Happy reading!
———
"Maaf mengucapkan ini, tapi kamu sangat lamban," ucap Stefan setelah Winter menghampirinya yang sedang duduk di pegangan jembatan—memang sengaja menunggu Winter di situ.
Winter terkekeh. "Aku bahkan nggak lari, Stefan," sahut Winter, memegang pagar jembatan yang diduduki Stefan. Dan membiarkan angin malam menerpa wajah putih saljunya.
Stefan melompat turun. "Kita berlomba, kau lupa?"
"Aku belum setuju, kamu udah lari duluan," jawab Winter acuh. Lantas dengan praktis memberikan syal yang dipegangnya pada Stefan. "Angin malam kurang baik."

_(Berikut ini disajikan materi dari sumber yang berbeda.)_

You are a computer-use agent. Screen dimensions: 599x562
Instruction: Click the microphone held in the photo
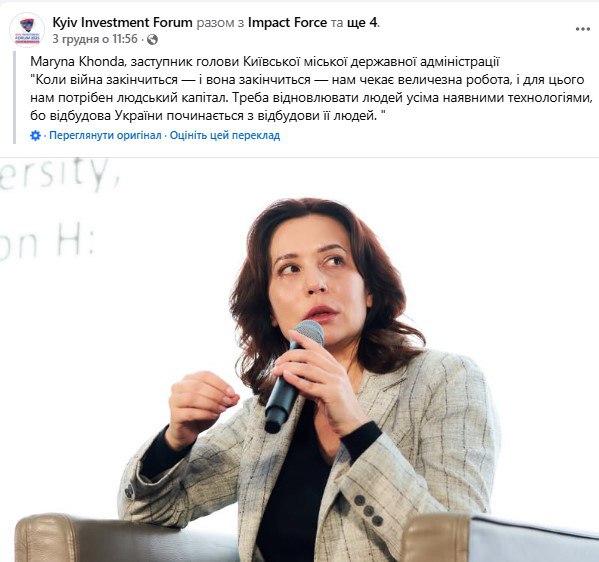click(293, 376)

Stefan sempat terpana dengan sikap hangat Winter. Lubuk hatinya yang paling dalam ingin menerima syal tersebut, tapi pikirannya yang realistis menolaknya. Stefan tetap mengambil sodoran syal itu, namun bukan untuknya, melainkan untuk Winter. Ia membuka lipatan syal, kemudian melilitkannya pada leher kurus Winter dengan khusyuk. "Saya dilatih untuk menjadi kuat. Angin malam tidak akan membuat saya roboh."
"Sebelumnya terima kasih," kata Winter seraya membenarkan lilitan syal yang melorot, tak memedulikan perkataan Stefan. "Tempatnya masih jauh?"
"Tadinya saya ingin membawa kamu ke pinggir danau Glenconner, sayangnya di sana berkabut. Jadi kita akan pergi ke padang Quimbatten."
"Padang Quimbatten?"
Stefan mengangguk sekali. "Bunga-bunga bluebell baru saja mekar tadi pagi."
Winter tidak pernah menjumpai bunga bluebell, dan menurut dari apa yang dipaparkan Stefan, sepertinya padang Quimbatten dan bunga bluebell akan sangat indah. "Apa masih jauh?"
"Yeah, sepertinya kamu tidak melihat itu di belakang saya." Stefan tersenyum kalem, lantas berbalik dan berjalan membelakangi Winter. Winter bisa melihat itu—jarak jembatan dengan padang Quimbatten tidak jauh, bahkan ada di sepanjang mata memandang.
Winter membuang napas panjang ke udara. Hawa dingin menusuk tulangnya, hingga uap putih melebur menjadi satu di atas. Ini masih malam, dan Winter masih mengumpulkan nyawa, tentu saja tidak akan bisa berpikir jernih seperti Stefan. Lagipula Stefan sudah di sini sejak lama.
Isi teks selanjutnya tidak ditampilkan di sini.